About this exercise: All the entries that follow must be written out again exactly.

Extracted entries:
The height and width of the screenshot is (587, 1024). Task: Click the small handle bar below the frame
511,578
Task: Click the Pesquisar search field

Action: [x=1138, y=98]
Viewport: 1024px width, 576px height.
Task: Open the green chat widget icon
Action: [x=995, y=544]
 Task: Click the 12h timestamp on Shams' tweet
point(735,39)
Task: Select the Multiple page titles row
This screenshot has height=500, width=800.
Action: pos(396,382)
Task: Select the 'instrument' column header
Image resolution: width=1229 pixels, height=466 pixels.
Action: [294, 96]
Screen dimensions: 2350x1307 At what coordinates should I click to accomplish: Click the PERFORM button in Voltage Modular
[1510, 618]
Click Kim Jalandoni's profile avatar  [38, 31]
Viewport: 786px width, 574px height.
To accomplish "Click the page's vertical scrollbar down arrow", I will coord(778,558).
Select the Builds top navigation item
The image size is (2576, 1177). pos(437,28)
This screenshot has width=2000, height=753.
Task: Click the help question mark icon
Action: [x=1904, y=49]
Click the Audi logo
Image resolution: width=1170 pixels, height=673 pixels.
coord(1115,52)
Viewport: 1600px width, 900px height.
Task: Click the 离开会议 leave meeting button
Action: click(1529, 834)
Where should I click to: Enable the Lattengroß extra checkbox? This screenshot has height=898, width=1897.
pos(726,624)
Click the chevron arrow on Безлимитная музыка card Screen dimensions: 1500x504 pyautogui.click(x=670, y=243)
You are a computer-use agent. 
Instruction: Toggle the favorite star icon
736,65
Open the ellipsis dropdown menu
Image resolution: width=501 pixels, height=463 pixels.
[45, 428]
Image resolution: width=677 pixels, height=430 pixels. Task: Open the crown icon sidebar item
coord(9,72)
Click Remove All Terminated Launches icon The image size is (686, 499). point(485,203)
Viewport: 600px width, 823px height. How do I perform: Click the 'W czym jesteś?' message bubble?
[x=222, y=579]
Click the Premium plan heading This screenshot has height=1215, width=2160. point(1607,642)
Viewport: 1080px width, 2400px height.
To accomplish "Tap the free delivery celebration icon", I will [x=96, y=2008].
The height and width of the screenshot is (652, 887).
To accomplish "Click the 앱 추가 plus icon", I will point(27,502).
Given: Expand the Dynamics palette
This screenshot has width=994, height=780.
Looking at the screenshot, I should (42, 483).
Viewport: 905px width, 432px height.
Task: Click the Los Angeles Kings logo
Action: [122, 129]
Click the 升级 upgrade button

Answer box:
The height and width of the screenshot is (587, 1024). Task: Click the small handle bar below the frame
511,578
Task: Click the Pesquisar search field

Action: [x=1138, y=98]
Viewport: 1024px width, 576px height.
Task: Open the green chat widget icon
Action: [x=995, y=544]
 Task: Click the 12h timestamp on Shams' tweet
point(735,39)
Task: Select the Multiple page titles row
This screenshot has height=500, width=800.
Action: pos(396,382)
Task: Select the 'instrument' column header
Image resolution: width=1229 pixels, height=466 pixels.
Action: [294, 96]
Screen dimensions: 2350x1307 At what coordinates should I click to accomplish: Click the PERFORM button in Voltage Modular
[1510, 618]
Click Kim Jalandoni's profile avatar  [38, 31]
Viewport: 786px width, 574px height.
To accomplish "Click the page's vertical scrollbar down arrow", I will coord(778,558).
Select the Builds top navigation item
The image size is (2576, 1177). pos(437,28)
This screenshot has width=2000, height=753.
Task: Click the help question mark icon
Action: [x=1904, y=49]
Click the Audi logo
Image resolution: width=1170 pixels, height=673 pixels.
coord(1115,52)
Viewport: 1600px width, 900px height.
Task: Click the 离开会议 leave meeting button
Action: click(1529, 834)
Where should I click to: Enable the Lattengroß extra checkbox? This screenshot has height=898, width=1897.
pos(726,624)
Click the chevron arrow on Безлимитная музыка card Screen dimensions: 1500x504 pyautogui.click(x=670, y=243)
You are a computer-use agent. 
Instruction: Toggle the favorite star icon
736,65
Open the ellipsis dropdown menu
Image resolution: width=501 pixels, height=463 pixels.
[45, 428]
Image resolution: width=677 pixels, height=430 pixels. Task: Open the crown icon sidebar item
coord(9,72)
Click Remove All Terminated Launches icon The image size is (686, 499). point(485,203)
Viewport: 600px width, 823px height. How do I perform: Click the 'W czym jesteś?' message bubble?
[x=222, y=579]
Click the Premium plan heading This screenshot has height=1215, width=2160. point(1607,642)
Viewport: 1080px width, 2400px height.
To accomplish "Tap the free delivery celebration icon", I will [x=96, y=2008].
The height and width of the screenshot is (652, 887).
To accomplish "Click the 앱 추가 plus icon", I will point(27,502).
Given: Expand the Dynamics palette
This screenshot has width=994, height=780.
Looking at the screenshot, I should (42, 483).
Viewport: 905px width, 432px height.
Task: Click the Los Angeles Kings logo
Action: [122, 129]
Click the 升级 upgrade button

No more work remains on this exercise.